If you’re still troubleshooting the issue, check the DC side of your system. For a microinverter system, you want to be sure each inverter is reporting at its minimal operating range (such as 16V) incoming DC from the panel. Next, check your AC output. If your system shows it registering 0V or 120V, the inverter may not be sensing the grid or enough volts from the grid to register as a 230V grid connection. Without an identified grid connection, the inverter will not convert energy, so if you see this as an issue with multiple sequential inverters, it could be a cable or connector problem. If it applies to the entire string or array, the problem could be a loose wire in the junction box, or a tripped or off breaker.
With a low wattage problem, you can drill down to the panel level online and check the voltage.
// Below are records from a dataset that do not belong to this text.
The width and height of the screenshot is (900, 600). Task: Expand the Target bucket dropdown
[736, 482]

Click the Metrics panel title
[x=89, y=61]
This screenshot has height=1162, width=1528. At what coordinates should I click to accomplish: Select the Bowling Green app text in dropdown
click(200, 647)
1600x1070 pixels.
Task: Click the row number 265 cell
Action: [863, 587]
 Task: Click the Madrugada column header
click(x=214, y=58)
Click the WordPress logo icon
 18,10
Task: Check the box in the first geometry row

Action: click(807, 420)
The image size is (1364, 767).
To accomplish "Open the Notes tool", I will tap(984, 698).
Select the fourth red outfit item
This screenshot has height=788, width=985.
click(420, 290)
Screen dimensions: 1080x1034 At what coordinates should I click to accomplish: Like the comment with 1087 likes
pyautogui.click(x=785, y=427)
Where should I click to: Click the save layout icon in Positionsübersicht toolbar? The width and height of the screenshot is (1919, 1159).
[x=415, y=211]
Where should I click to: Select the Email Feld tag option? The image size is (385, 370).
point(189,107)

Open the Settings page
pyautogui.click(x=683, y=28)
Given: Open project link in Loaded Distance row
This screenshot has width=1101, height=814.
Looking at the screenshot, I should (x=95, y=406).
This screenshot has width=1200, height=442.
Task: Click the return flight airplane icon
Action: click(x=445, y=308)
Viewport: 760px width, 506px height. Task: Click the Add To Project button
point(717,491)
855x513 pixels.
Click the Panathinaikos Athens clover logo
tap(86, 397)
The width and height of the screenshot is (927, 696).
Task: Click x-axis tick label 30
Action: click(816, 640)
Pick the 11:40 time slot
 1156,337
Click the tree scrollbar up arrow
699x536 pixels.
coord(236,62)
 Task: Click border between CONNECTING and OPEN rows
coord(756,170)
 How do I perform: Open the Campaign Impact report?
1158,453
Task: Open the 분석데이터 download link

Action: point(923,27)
If it’s registering under its minimal operating range, it’s likely a panel problem and not the inverter. You may still have to visit the site, but at least you know what you’re replacing and exactly where it is on the array which saves you time troubleshooting. When you hit the site, unplug the suspect panel from the inverter and take a live load DC voltage and current reading. If your panel is reading below its minimum startup voltage and 0 current, then the panel is the culprit and needs replacing.
Also, don’t underestimate the value of historical data. Looking back over a system’s history—especially that of a single panel—may allow you to identify recurring issues that seem to affect that particular panel. Perhaps a chimney shadow hits the panel at the same time each day. You can look back through the production history to see if it occurs often, or if you have multiple installations in a particular area, you can check each of those when you see unusual grid activity to see if and how it may be affecting your other sites.
Understanding what the site metrics are telling you will give you better insight into what’s happening at a job site. Learning what you can do to troubleshoot an issue online can not only save you a truck roll, but also significantly reduce your time identifying the problem if you do have to drive to the site. Most importantly, if you do need to hit the job site, remember that safety is paramount and to always turn off the AC before doing any work on the roof.